Na Comunicação dirigida ao Parlamento Europeu, ao Conselho, ao Comité Económico eSocial Europeu e ao Comité das Regiões, subordinada ao tema «Combater a desinformação em linha: uma estratégia europeia» [4], de 26 de abril de 2018, a Comissão manifestou a preocupação da exposição dos cidadãos europeus à desinformação em larga escala, recordando que «[a]s nossas sociedades democráticas e abertas dependem de debates públicos que permitam a cidadãos bem informados expressarem a sua vontade mediante processos políticos livres e justos. Os meios de comunicação têm desempenhado, tradicionalmente, um papel essencial na responsabilização das autoridades públicas e no fornecimento das informações que permitem aos cidadãos formarem as suas próprias opiniões sobre questões sociais e participarem ativa e efetivamente na sociedade democrática. Na Europa, os meios de comunicação tradicionais estão sujeitos a uma vasta gama de regras sobre imparcialidade, pluralismo, diversidade cultural, conteúdos nocivos, publicidade e conteúdos patrocinados. A democracia na União Europeia assenta na existência de meios de comunicação social livres e independentes».

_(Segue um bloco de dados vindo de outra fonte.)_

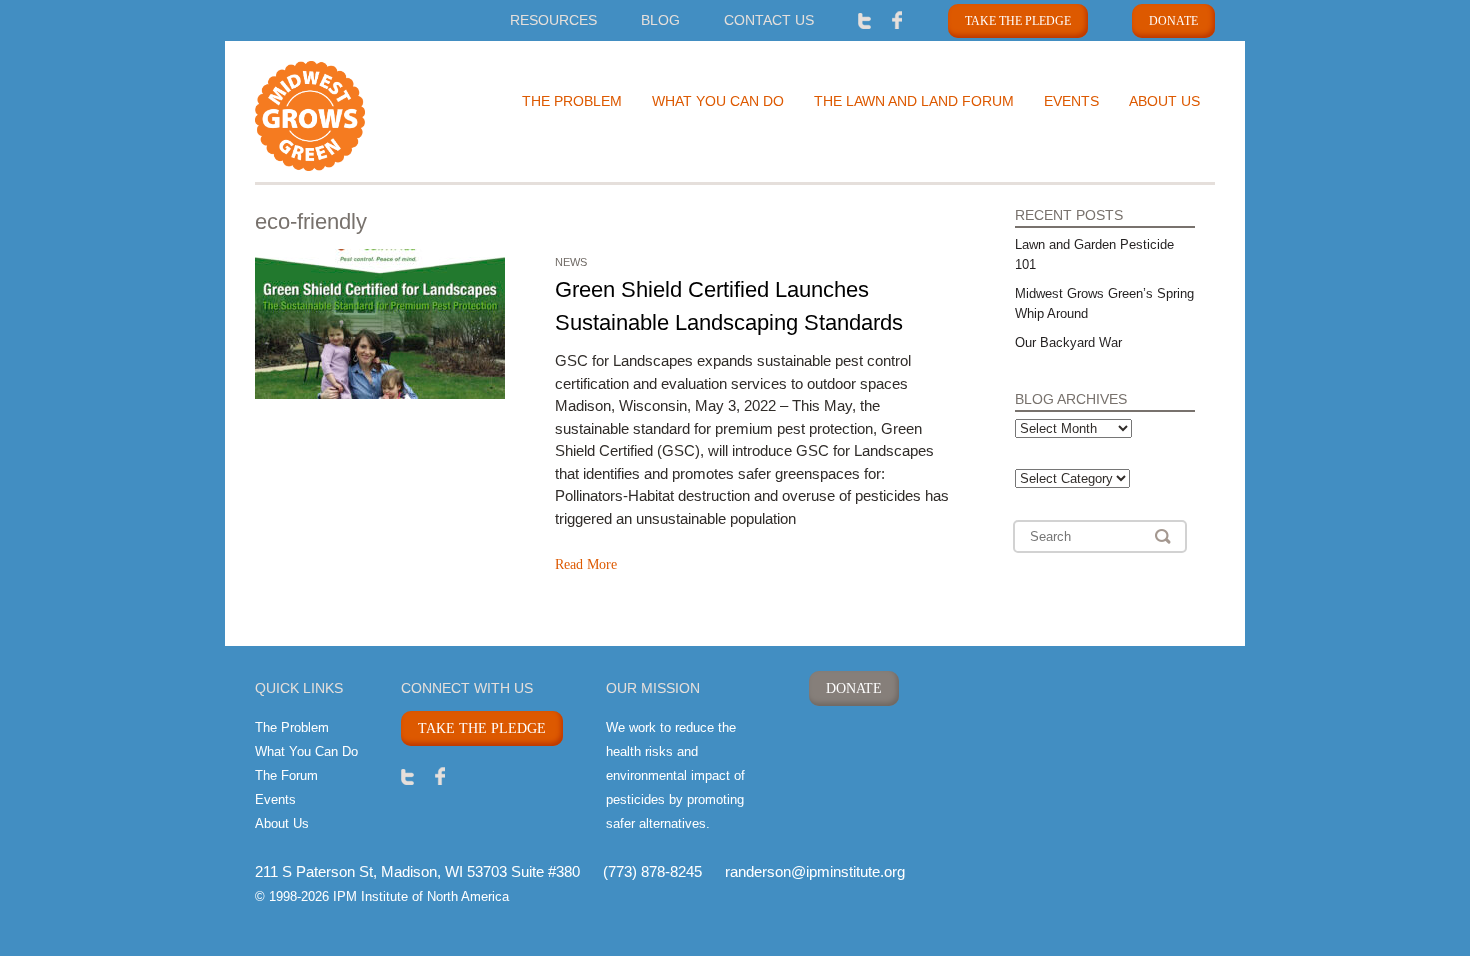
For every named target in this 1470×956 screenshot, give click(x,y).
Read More (586, 564)
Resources (553, 20)
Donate (1173, 21)
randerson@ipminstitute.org (815, 871)
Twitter (864, 19)
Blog (660, 20)
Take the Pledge (1018, 21)
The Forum (286, 775)
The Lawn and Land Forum (914, 101)
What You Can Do (718, 101)
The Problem (572, 101)
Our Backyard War (1068, 342)
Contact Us (769, 20)
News (571, 262)
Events (1071, 101)
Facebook (897, 19)
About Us (1164, 101)
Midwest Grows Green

A desinformação mina a confiança nas instituições e nos meios de comunicação tradicionais e digitais e prejudica as nossas democracias ao comprometer a capacidade dos cidadãos de tomarem decisões bem informadas, portanto, a desinformação enfraquece a liberdade de expressão.
A principal obrigação dos intervenientes estatais é a de abster-se de interferir e censurar e garantir um ambiente favorável a um debate inclusivo e pluralista. O conteúdo legal, mesmo que se trate de conteúdo alegadamente nocivo, está geralmente protegido pela liberdade de expressão e deve ser abordado de forma diferente dos conteúdos ilegais, no caso dos quais se pode justificar a remoção do próprio conteúdo.